Denn von Erscheinungen und anderen unerklärlichen Unheimlichkeiten handelten Omas Geschichten. So wie diese hier (ich lasse hier einfach mal die Oma reden): „Meine Mutter war eine kleine, aber resolute Frau. Sie fürchtete sich nicht. Einmal lag sie abends im Bett, als sich die Tür öffnete und eine Gestalt hereinging. ‚Wer bist denn Du?‘ fragte Mutter. Sie bekam keine Antwort. Die Gestalt blieb einfach vor ihrem Bett stehen und antwortete auch nicht auf erneutes Nachfragen. Da wurde es Mutter schon ein wenig komisch zumute. Irgendwann verschwand die Gestalt wieder. Am nächsten Morgen bekam Mutter die Nachricht vom Tod ihrer Schwester. Sie muss zu der Zeit gestorben sein, in der die Gestalt erschien.“
Ich weiß nicht, ob es mich beruhigt hat, viele weitere solcher Geschichten in ganz ähnlicher Form in diesem Lichtland-Buch mit dem Titel „Wenn’s weihrazt…“ gefunden zu haben, dessen Autor Karl-Heinz Reimeier ist, Heimatpfleger des Landkreises Freyung-Grafenau. Er hat sich „Geschichten aus der Zwischenwelt“ und „Volkssagen aus dem Bayerischen Wald“ von Menschen erzählen lassen, die diese Begebenheiten selbst erlebt oder von anderen gehört haben. Die Geschehnisse sind immer ähnlich: Wie in der Geschichte meiner Oma kündigen liebe Menschen ihren Tod an und erscheinen nochmals, um auf ihre Art „Auf Wiedersehen“ zu sagen. Da irren Lichtlein umher. Da ist der Teufel höchstselbst im Spiel. Da geht es um Gut und Böse. Um Zauberei und Aberglaube. Und doch um viel mehr…

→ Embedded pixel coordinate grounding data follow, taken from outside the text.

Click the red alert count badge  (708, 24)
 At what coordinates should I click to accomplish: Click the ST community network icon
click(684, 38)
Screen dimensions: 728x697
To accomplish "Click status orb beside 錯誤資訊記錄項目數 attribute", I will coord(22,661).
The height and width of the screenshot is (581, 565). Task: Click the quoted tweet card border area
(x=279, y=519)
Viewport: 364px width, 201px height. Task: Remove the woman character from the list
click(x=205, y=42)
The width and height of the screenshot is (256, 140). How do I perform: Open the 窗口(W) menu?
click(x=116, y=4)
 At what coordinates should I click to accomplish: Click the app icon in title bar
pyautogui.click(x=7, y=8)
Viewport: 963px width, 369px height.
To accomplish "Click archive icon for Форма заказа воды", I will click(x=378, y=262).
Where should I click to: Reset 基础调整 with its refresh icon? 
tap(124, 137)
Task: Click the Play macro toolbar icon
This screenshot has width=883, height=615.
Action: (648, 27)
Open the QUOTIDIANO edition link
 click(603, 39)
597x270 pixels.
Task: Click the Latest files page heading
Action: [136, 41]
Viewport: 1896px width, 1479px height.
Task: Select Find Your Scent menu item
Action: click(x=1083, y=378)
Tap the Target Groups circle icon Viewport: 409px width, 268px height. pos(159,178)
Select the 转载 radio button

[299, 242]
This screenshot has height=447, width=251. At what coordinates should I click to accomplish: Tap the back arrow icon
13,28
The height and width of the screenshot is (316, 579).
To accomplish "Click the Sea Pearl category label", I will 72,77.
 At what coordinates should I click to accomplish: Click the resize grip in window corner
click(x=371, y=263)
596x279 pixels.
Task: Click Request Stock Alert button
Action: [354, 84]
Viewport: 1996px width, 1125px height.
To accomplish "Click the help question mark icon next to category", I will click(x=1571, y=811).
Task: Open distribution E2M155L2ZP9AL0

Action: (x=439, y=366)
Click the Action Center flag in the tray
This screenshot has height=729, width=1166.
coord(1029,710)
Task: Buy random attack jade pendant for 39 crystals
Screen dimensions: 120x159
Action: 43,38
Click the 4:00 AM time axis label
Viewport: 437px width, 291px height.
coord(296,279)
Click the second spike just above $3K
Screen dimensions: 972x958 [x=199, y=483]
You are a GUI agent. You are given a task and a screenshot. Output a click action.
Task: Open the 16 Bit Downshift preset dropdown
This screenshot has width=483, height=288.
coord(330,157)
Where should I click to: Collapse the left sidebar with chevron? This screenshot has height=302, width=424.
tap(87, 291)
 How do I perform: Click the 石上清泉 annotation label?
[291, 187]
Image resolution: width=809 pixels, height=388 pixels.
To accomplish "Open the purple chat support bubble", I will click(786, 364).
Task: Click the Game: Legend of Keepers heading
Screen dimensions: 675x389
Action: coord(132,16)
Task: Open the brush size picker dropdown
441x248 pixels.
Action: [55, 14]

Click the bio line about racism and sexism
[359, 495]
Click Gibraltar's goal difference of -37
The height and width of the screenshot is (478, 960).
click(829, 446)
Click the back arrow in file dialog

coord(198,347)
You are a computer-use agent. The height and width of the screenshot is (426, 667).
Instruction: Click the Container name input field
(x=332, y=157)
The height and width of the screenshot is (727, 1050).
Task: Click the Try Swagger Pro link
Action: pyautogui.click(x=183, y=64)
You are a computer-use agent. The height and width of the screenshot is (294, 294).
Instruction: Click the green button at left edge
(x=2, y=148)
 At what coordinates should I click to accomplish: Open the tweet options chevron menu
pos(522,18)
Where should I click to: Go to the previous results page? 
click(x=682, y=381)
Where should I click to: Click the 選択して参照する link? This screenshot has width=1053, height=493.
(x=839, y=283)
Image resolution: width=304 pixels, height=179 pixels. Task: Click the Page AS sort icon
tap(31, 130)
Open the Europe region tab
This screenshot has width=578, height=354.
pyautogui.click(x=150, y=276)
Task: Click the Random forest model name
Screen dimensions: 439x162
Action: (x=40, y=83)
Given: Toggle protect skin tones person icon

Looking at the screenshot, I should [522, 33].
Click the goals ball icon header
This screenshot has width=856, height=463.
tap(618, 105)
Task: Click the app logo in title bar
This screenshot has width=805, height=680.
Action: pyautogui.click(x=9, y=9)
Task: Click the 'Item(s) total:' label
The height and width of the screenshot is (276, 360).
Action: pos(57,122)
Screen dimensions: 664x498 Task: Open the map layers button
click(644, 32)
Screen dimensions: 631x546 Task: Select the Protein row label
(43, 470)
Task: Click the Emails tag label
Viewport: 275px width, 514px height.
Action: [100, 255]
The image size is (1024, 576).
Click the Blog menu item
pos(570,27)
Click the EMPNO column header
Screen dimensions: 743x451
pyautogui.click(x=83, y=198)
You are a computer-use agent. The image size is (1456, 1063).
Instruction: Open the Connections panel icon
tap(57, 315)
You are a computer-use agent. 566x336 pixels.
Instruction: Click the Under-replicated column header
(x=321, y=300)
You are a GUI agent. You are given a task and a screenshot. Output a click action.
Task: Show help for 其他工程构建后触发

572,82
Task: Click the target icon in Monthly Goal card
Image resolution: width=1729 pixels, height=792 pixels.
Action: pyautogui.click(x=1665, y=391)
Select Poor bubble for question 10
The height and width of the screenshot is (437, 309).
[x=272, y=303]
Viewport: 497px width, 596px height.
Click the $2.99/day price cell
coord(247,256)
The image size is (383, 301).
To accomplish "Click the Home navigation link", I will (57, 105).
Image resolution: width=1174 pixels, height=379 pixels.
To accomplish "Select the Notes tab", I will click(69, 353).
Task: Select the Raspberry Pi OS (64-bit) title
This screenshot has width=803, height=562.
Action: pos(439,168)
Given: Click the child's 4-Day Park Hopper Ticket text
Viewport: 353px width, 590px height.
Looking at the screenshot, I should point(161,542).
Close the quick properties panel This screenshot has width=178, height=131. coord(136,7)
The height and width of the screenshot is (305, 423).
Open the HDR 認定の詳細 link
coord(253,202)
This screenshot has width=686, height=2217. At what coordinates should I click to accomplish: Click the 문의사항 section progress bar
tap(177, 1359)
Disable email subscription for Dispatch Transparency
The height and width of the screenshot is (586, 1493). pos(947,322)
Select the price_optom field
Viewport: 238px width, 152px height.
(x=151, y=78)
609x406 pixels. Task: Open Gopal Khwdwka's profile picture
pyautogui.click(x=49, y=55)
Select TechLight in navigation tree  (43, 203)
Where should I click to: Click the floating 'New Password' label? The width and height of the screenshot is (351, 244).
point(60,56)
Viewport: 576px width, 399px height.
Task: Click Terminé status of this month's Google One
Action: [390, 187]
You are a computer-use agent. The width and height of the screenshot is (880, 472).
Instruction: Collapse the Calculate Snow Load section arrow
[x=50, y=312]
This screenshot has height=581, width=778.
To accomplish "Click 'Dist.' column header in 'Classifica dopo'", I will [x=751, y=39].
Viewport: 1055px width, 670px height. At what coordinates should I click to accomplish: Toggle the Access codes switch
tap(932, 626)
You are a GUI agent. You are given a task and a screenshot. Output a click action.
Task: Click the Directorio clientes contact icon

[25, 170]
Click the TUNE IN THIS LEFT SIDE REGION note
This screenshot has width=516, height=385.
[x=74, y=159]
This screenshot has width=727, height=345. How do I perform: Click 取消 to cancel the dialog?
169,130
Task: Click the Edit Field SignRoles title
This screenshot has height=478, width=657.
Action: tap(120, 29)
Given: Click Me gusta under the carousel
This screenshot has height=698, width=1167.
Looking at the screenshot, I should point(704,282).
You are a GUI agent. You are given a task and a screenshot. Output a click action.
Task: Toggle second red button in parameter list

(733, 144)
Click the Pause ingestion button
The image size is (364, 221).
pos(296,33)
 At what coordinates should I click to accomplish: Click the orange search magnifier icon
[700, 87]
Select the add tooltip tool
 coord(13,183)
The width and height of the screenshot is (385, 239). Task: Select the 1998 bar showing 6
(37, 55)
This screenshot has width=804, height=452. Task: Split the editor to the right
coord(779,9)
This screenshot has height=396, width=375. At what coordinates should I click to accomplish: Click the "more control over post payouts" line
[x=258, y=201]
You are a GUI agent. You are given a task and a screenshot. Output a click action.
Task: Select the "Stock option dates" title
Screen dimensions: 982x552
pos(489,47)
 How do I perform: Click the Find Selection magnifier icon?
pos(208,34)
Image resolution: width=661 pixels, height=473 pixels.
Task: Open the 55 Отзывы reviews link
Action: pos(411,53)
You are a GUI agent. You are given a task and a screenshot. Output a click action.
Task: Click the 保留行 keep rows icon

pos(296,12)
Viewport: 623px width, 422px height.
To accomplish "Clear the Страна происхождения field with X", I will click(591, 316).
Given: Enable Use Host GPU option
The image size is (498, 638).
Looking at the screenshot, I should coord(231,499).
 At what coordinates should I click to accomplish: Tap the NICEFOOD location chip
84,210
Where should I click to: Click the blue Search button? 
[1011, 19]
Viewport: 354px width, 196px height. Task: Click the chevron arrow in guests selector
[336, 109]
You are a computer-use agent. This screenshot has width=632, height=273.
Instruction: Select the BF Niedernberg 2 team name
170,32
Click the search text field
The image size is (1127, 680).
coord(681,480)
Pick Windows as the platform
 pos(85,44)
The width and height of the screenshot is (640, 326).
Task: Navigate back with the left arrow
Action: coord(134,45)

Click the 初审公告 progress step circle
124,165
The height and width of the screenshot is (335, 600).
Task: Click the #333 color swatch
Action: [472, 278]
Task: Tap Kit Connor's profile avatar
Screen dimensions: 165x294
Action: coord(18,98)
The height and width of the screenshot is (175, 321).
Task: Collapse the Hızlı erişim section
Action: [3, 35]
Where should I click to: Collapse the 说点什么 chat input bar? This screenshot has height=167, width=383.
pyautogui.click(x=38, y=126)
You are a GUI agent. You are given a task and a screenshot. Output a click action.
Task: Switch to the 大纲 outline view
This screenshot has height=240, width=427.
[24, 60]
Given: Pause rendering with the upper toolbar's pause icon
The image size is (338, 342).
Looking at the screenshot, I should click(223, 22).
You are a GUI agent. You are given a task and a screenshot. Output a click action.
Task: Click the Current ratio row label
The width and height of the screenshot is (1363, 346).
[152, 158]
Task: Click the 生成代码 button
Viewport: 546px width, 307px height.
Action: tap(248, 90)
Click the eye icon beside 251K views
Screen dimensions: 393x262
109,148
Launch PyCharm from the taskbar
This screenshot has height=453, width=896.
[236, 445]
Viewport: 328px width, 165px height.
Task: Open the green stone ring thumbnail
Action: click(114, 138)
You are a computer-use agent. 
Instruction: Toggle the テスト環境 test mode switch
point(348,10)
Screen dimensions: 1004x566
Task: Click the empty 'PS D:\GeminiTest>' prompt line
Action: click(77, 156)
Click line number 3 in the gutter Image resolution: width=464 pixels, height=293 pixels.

Zeitzeugnis, Menschenzeugnis und ein gutes Stück Kulturgeschichte
Nein, mich haben diese Geschichten nicht beruhigt. Vielmehr haben sie meine kindliche Angst aufgeweckt – eine Angst, die mich beschäftigt, nicht schlafen lassen hat und viele Fragen aufwirft. Denn was sind sie, diese Geschichten? Was bedeuten sie in einer so rationalen Welt, nicht vergleichbar mit der Welt von vor 50 oder gar hundert Jahren und mehr? Heute wollen wir uns alles erklären können. Wir schalten den Fernseher ein, googeln und meinen, die Antworten gefunden zu haben. Wir glauben nicht an Erscheinungen, sagen lieber (oder denken es uns zumindest): „Das hast Du Dir eingebildet, so a Schmarrn.“
Und es ist doch kein Schmarrn. Es ist kein Schmarrn, weil sich eben nicht alles mit dem Hirn erklären lässt. Es ist kein Schmarrn, weil das erzählende Moment fast noch wichtiger ist als das eigentliche Geschehnis. Es ist kein Schmarrn, weil sich Erzähler und Zuhörer ihre Angst vor Dunkelheit, Tod und Verlust leichter machen wollen. Und es ist kein Schmarrn, weil früher noch viel mehr als heute der Glaube hinter allem wartete. Der christlich-katholische Glaube, der den Sünder und den Büßer ansprach, der mahnte und verzieh, der allmächtige Lebenswirklichkeit präsentierte. Und da war der Aberglaube, der laut „Aber!“ schrie – und schreit. Mach dies und das und Du bleibst verschont. Fünfzig Mäusezähnchen im Leinensäcklein unterm Kopfkissen? Passt! Sieben Ave-Maria und die Sünden sind vergessen? Die Grenzen sind fließend…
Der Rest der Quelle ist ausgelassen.